Instructions for the task> Below are some entries. Copy each line in them that holds "with".

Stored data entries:
BEGIN

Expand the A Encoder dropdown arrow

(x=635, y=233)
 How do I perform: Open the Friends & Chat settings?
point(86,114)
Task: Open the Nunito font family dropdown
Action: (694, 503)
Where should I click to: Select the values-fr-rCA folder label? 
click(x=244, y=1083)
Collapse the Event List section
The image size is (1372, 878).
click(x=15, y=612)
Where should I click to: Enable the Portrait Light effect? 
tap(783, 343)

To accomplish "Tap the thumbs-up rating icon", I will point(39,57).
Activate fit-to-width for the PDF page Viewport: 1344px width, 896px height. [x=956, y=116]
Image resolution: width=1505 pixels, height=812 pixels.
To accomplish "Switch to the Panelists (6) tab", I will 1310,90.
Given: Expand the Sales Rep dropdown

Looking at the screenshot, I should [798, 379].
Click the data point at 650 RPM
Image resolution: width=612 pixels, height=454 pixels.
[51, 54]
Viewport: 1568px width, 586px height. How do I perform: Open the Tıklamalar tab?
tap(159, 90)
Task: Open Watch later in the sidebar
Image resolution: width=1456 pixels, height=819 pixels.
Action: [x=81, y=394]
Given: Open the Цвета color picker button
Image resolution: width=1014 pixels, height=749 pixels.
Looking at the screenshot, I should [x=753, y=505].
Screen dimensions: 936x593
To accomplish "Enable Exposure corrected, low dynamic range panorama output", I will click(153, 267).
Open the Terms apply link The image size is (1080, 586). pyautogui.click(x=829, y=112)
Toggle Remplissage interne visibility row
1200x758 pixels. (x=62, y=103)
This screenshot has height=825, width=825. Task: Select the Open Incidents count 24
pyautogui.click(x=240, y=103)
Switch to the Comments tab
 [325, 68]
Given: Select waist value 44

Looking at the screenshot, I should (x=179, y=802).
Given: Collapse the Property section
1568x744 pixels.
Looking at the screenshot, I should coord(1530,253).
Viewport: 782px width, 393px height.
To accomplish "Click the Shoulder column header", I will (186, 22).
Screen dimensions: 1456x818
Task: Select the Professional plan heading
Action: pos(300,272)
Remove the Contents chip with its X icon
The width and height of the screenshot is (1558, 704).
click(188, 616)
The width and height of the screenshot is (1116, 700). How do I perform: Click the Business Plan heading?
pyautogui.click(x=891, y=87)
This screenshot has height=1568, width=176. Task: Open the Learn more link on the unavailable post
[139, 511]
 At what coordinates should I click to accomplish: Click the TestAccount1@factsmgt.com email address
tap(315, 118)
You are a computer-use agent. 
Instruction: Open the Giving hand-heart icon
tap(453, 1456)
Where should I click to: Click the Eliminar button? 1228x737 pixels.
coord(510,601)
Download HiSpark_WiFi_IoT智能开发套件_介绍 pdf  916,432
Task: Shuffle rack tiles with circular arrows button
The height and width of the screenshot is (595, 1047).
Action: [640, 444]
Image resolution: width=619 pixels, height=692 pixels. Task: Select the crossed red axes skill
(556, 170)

END

Solution to the problem>
Remove the Contents chip with its X icon
Task: Shuffle rack tiles with circular arrows button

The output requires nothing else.